¿Por qué cuando los especialistas hablan de transparencia ni siquiera piensan en el lobbying?
La transparencia y el lobbying están tan relacionados que el buscador de Google no alcanza para encontrar todas las referencias sobre el tema. Si el lobbying o el cabildeo es donde el binomio dinero y política resalta con mayor prestancia, entonces la transparencia está totalmente ligada al fenómeno del cabildeo. Prueba de esto se dio la semana pasada en el Salón de Protocolos del Ayuntamiento de Puebla, en el acto para la firma de un convenio entre la Comisión de Acceso a la Información Pública (CAIP) y el gobierno de la ciudad de Puebla. Allí, antes de la exposición del especialista Luís Foncerrada Pascal, el presidente de la Coparmex de Puebla dijo que, para tener transparencia de verdad, es indispensable que los grupos de interés también sean sujetos obligados a la rendición de cuentas. Y de ahí surge la pregunta: ¿por qué cuando los especialistas discuten de transparencia y rendición de cuentas no piensan en el lobbying?
Es curioso, pero algo tan sencillo y básico para entender teórica y debidamente qué es la transparencia, no es comúnmente considerado por los especialistas del tema. Se habla de transparencia de la información pública –rendición de cuentas o accountability, para ser un poco más precisos en terminología politóloga– y solamente se hace referencia de aquello que hacen las instituciones públicas, nunca sobre el accionar de los grupos de interés. Asimismo, es raro que cuando se habla de transparencia no se incluya la financiación de las campañas electorales, que en buena parte también corren por cuenta de los distintos grupos de interés.
Errores de conceptualización tan grandes como estos no se entienden.

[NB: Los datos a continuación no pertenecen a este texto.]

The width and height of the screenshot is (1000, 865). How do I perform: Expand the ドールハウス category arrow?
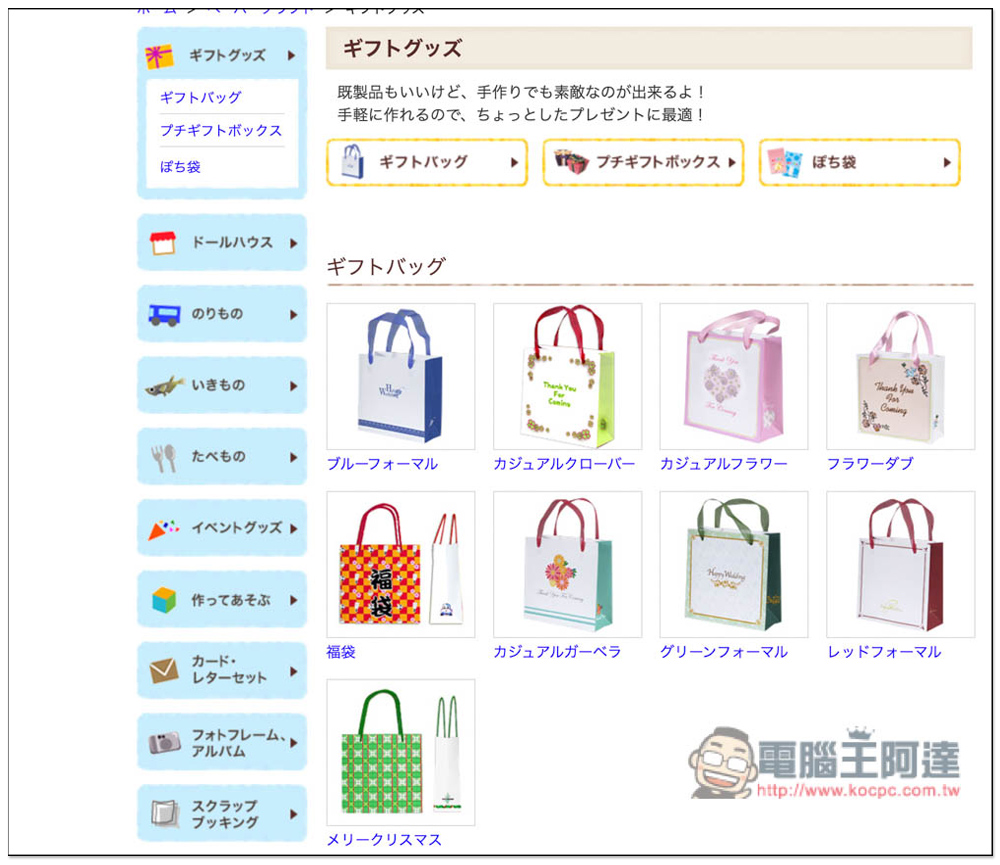(293, 243)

Por eso, antes de hablar de cultura de la transparencia, habría que hablar de cultura política. Sin cultura política jamás habrá cultura de la transparencia, de la misma forma que sin cultura no hay una cultura política propia. Quizá la razón para la falta de cultura política es que Puebla, como entidad y ciudad –y de alguna manera al igual que México como país–, todavía está en transición hacia la democracia. Pero lo que llama la atención es que rara vez se habla del lobbying y los grupos de interés en relación a la transparencia, ni siquiera cuando los especialistas toman la palabra.

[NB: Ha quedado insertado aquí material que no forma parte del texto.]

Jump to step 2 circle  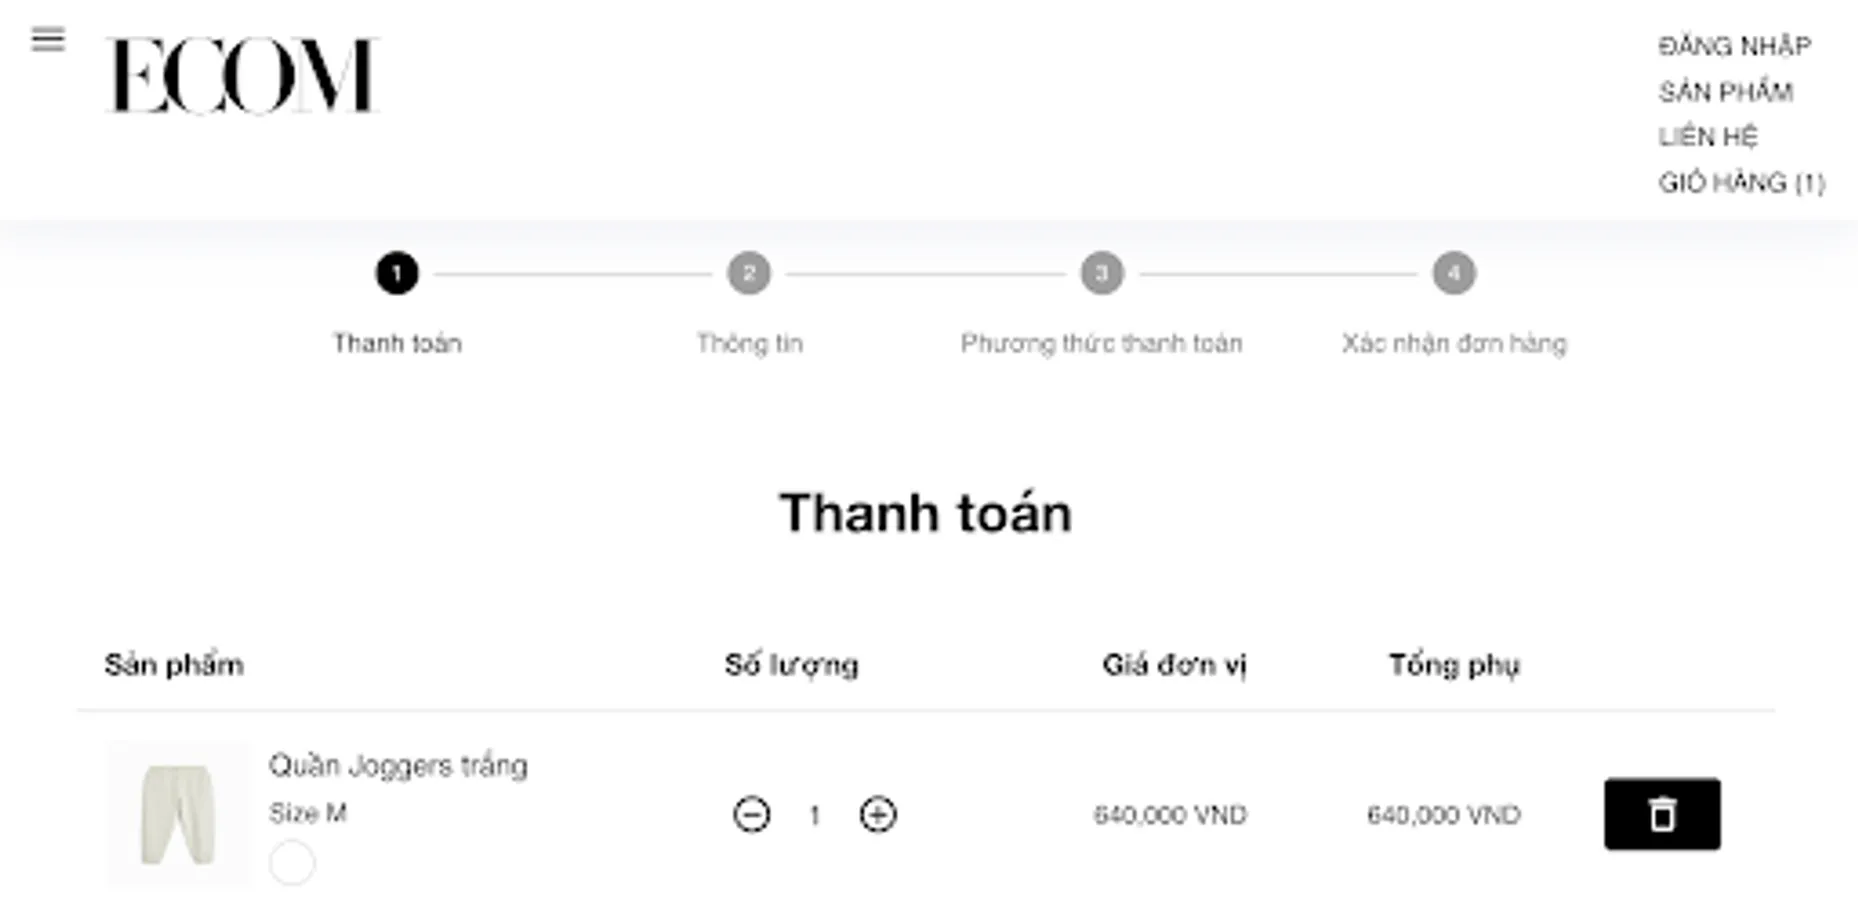749,273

En fin, está claro que la transparencia es fundamental para una democracia más o menos de calidad, como se dio cuenta en la firma del convenio entre la CAIP y el Ayuntamiento de Puebla. Pero asumiendo que el sistema político está compuesto, entre otras variables, por actores pasivos y activos, el gobierno y los grupos de interés respectivamente, no contar con instrumentos para medir y hacer pública la interacción que existe entre éstos, es hacer una transparencia incompleta. Por lo mismo, es importante notar el hecho que el presidente de la Coparmex poblana, Francisco Rodríguez, haya mencionado que la transparencia se queda coja sin disposiciones para que no sólo el gobierno sea sujeto obligado de hacer públicas sus acciones, sino que también aquellos que acuden a los poderes del Estado para abogar por sus propios intereses. Con todo, dicha declaración, cuando menos, es un importante avance conceptual a tomar en cuenta en este tema.